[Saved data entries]
*** Begin section ***

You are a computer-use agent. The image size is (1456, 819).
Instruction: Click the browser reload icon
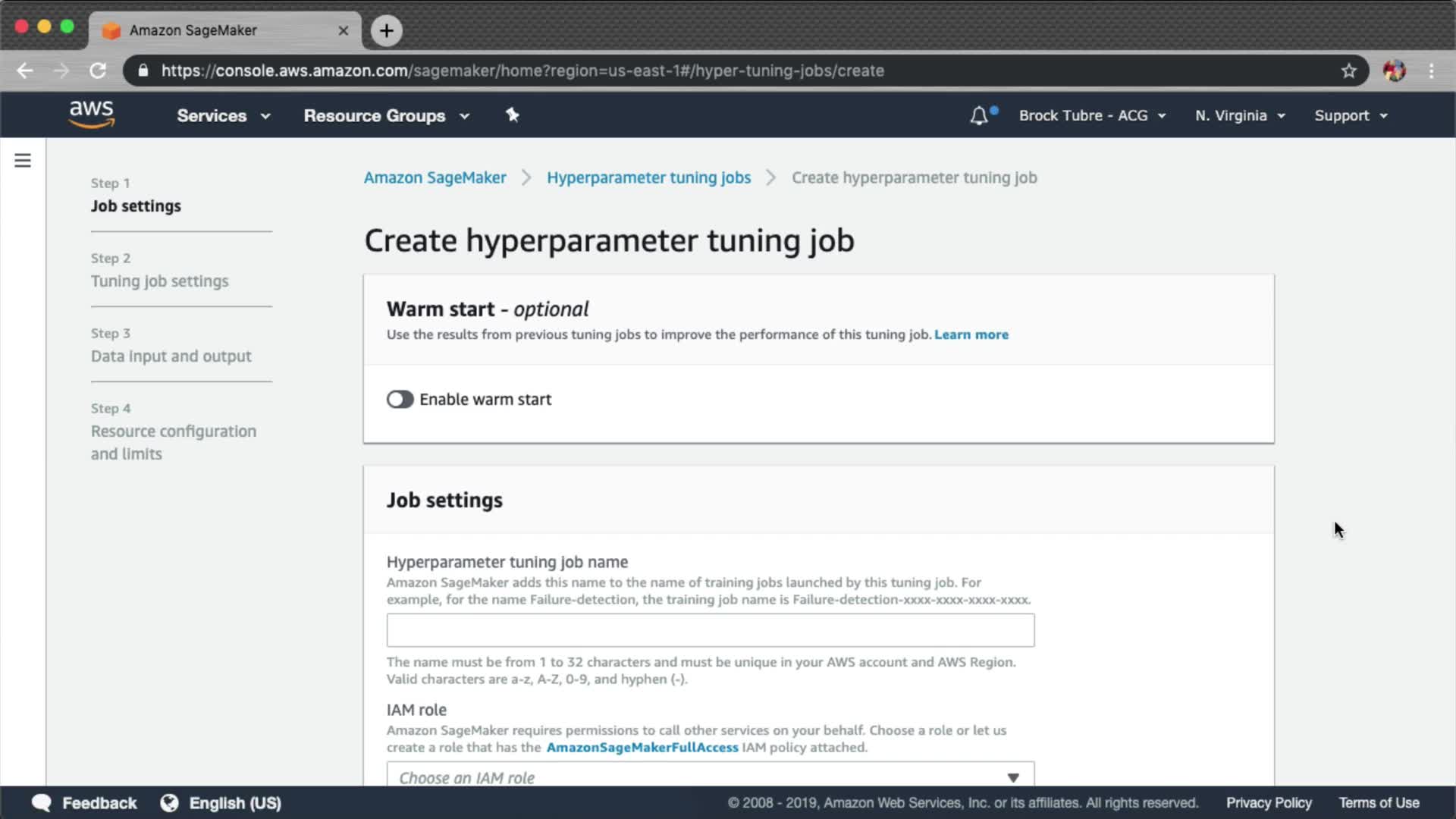pos(98,71)
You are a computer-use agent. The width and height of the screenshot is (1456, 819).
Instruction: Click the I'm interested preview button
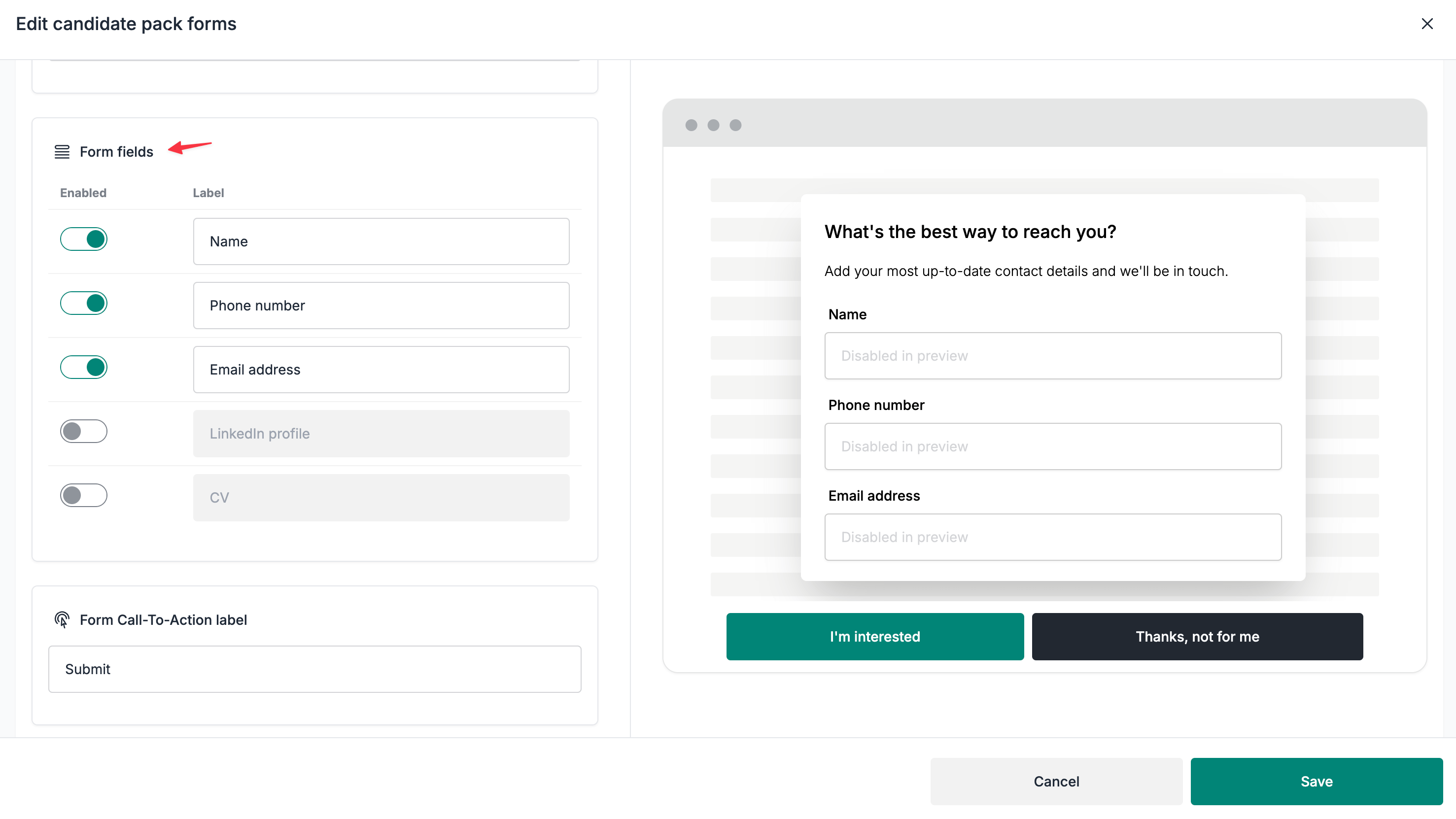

*** End section ***

Problem description
Type out all the records verbatim, minus images.

Answer section
You are a computer-use agent. The image size is (1456, 819).
Instruction: Click the browser reload icon
pos(98,71)
You are a computer-use agent. The width and height of the screenshot is (1456, 819).
Instruction: Click the I'm interested preview button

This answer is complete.